Several factors contributed to the rapid unraveling. The sheer size of the silver market absorbed the buying pressure. CME Group’s margin hikes discouraged leveraged speculation. And the internal divisions within WallStreetBets, where many users actively opposed the silver trade, meant the movement never built the sustained buying pressure that had powered the GameStop squeeze.
The parallels to an earlier attempt at cornering silver were hard to miss. In 1979 and 1980, the Hunt brothers attempted to corner the silver market by accumulating an estimated 200 million ounces, driving the price from roughly $6 to nearly $50 per ounce before exchange rule changes and margin calls brought the scheme crashing down on Silver Thursday, March 27, 1980. More than four decades later, the lesson had not changed: squeezing the global silver market is extraordinarily difficult.

What the Silver Squeeze Means for Precious Metals Investors
The WallStreetBets silver squeeze of 2021 was a remarkable episode, one part grassroots rebellion, one part market misconception, and one part accidental lesson in precious metals market structure. For long-term investors in gold and silver, it reinforced several important truths.

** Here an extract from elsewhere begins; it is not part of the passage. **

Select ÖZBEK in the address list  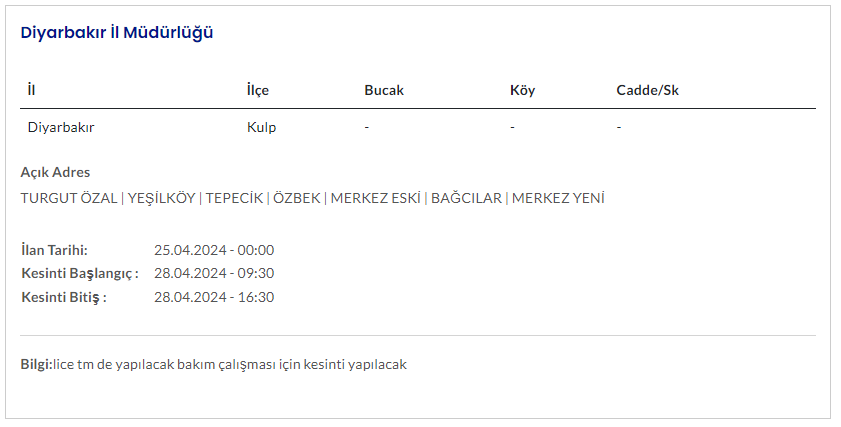[x=297, y=198]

Physical silver and paper silver are not the same thing. The disconnect between spot prices and retail premiums during the squeeze highlighted the importance of understanding what you are actually buying. Exchange-traded funds like SLV provide price exposure, but they do not deliver the same direct ownership as physical coins and bars purchased from a trusted dealer. When the market gets volatile, that distinction matters.
Retail demand alone cannot overwhelm a market as deep and well-regulated as silver. But that does not mean retail buying is irrelevant. Consistent demand from individual investors contributes to the kind of steady physical drawdowns that the Silver Institute has documented for years, drawdowns that now contribute to persistent supply deficits in the global silver market.
And the silver market’s history of documented manipulation, from the Hunt Brothers to JPMorgan’s spoofing settlement, means that skepticism about price discovery is not unfounded. Investors who hold physical silver own an asset that sits outside the derivatives and banking system, a system that has, on multiple documented occasions, been used to distort prices.